鉄鋼大手は二酸化炭素(CO2)排出量の少ない生産体制への移行が遅々として進まず、一部の企業はエネルギーをほぼ全面的に化石燃料に頼っていることが、シドニーを拠点とする環境保護団体「アクション・スピークス・ラウドー(ASL)」が29日公表した調査で明らかになった。 

鉄鋼産業のCO2排出量は世界全体の7%を占め、インド1国に相当する。石炭を使う高炉の排出量は鉄1トン当たり2トンに上る。

 

ASLが世界の鉄鋼大手18社を対象に行った調査によると、再生可能エネルギーが利用可能な電気アーク炉や、石炭の代わりに「グリーン水素」を使う手法など代替技術が存在するものの、大手の一部は2022-─23年の化石燃料比率が99%に達していた。

18社のうち最も脱化石燃料が進んでいたのはスウェーデンのSSABで、再生可能エネルギーの割合が19%だった。

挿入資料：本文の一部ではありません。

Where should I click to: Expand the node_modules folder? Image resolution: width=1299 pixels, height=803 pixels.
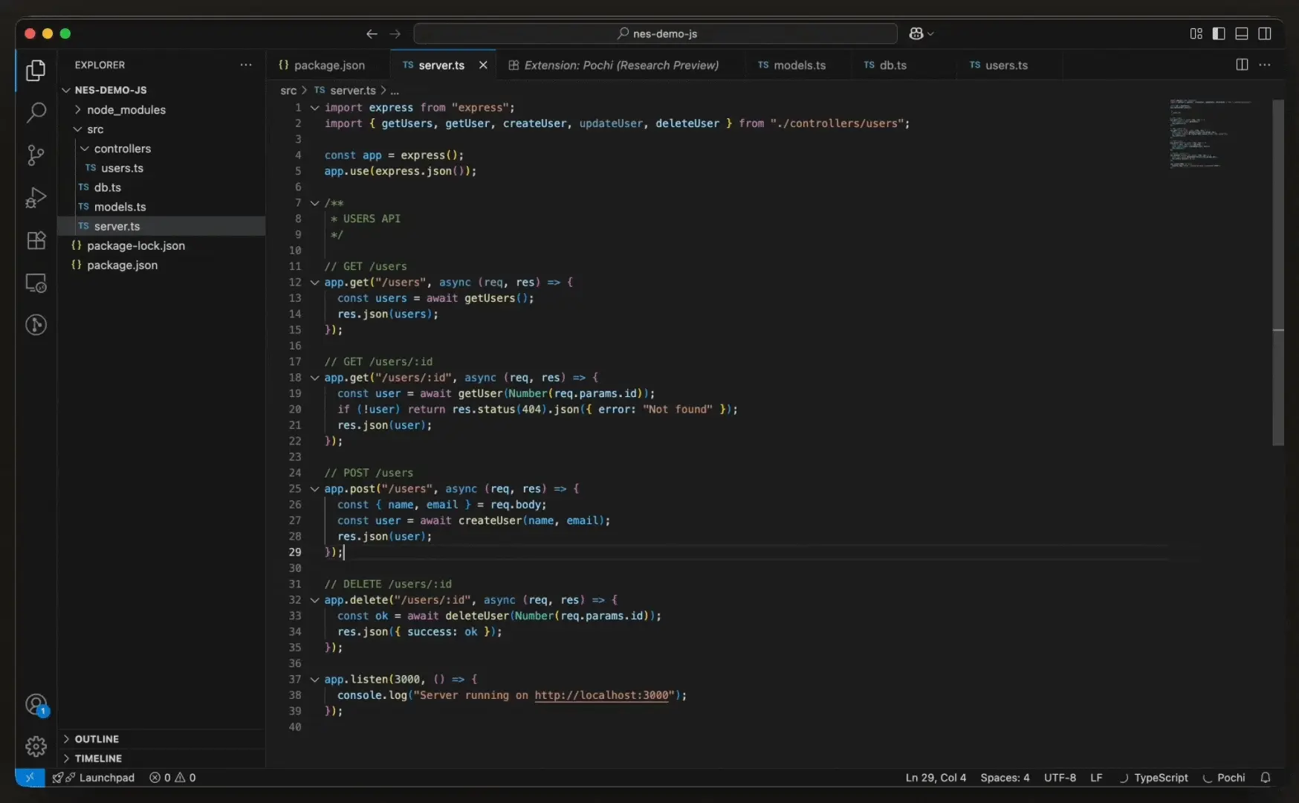click(x=126, y=110)
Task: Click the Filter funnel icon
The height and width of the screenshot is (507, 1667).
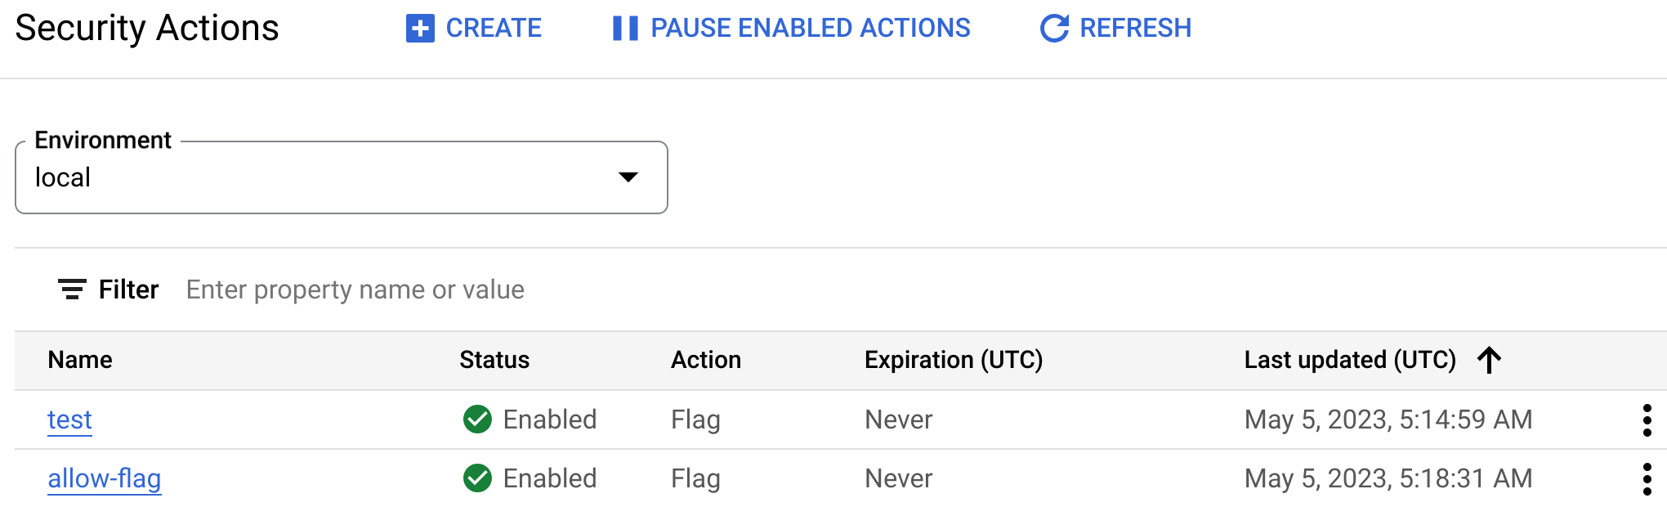Action: (72, 289)
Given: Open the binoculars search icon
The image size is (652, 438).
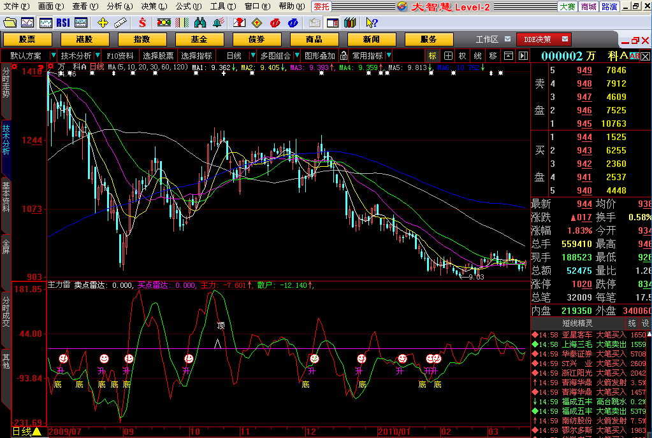Looking at the screenshot, I should (x=199, y=23).
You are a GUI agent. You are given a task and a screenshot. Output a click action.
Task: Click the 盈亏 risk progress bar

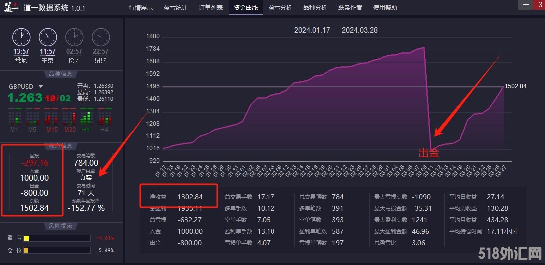(56, 238)
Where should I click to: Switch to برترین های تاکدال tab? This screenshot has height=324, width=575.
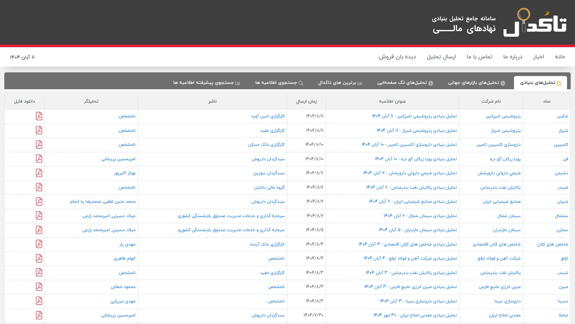coord(340,83)
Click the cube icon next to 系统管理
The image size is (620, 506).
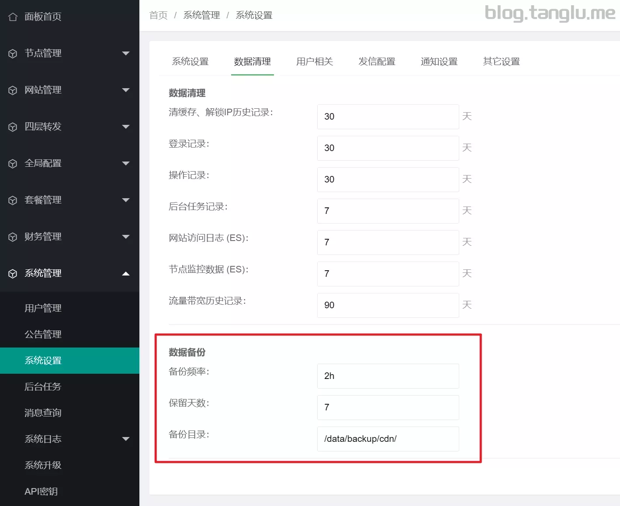click(x=13, y=274)
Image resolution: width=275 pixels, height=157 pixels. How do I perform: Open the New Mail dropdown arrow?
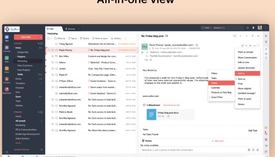[41, 37]
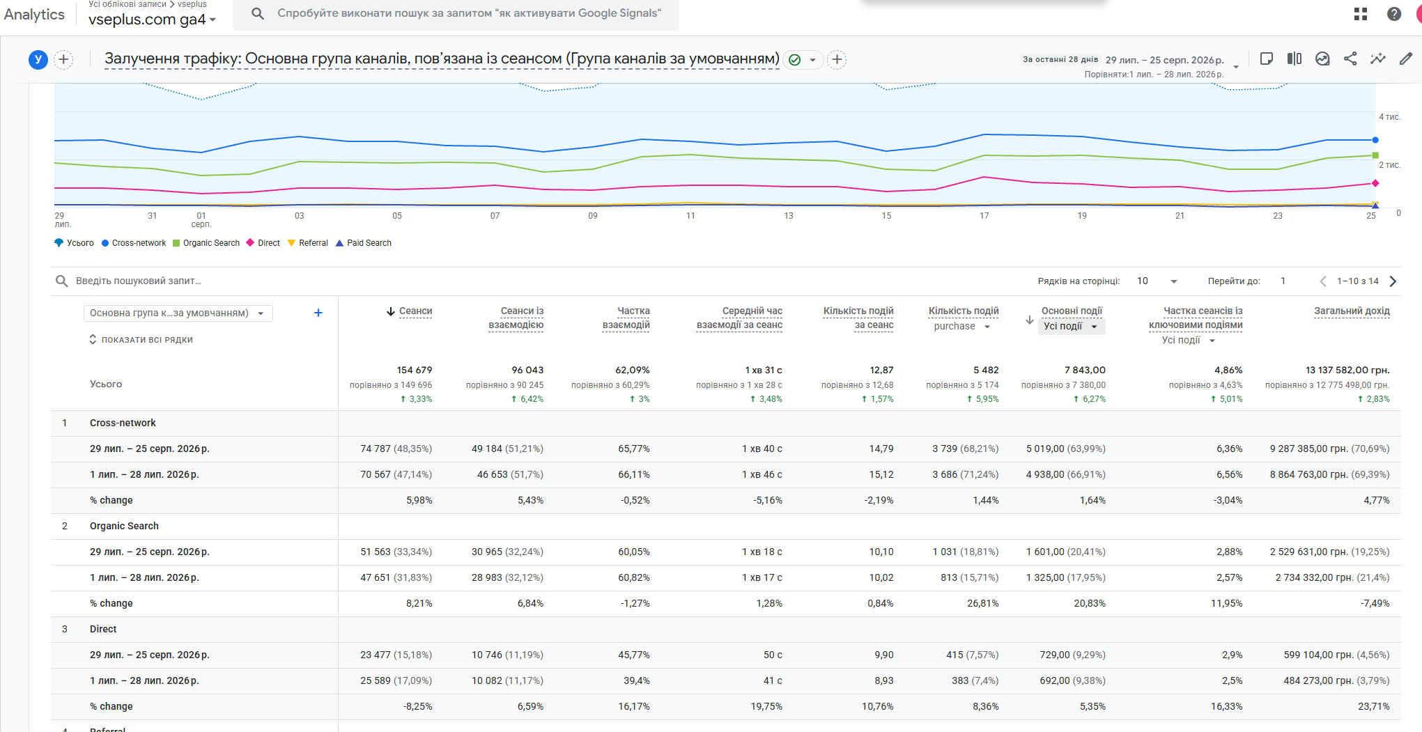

半面、韓国の大手は取り組みが最も遅れており、現代製鉄、東国製鋼、ポスコの3社はいずれも再生エネルギーの割合がゼロかほぼゼロ。インドのJSWスチールと中国の宝鋼は0.4%だった。

報告書を執筆したASLのローラ・ケリー氏は、鉄鋼産業は排出量削減が難しい分野と見なされているが、実際のところ主な障害になっているのはコストだと指摘。輸入ターミナルやパイプラインなど化石燃料インフラに投資しているため脱化石燃料に魅力を感じない企業もあり、移行計画が進まず、戦略的に遅れを取っているとの見方を示した。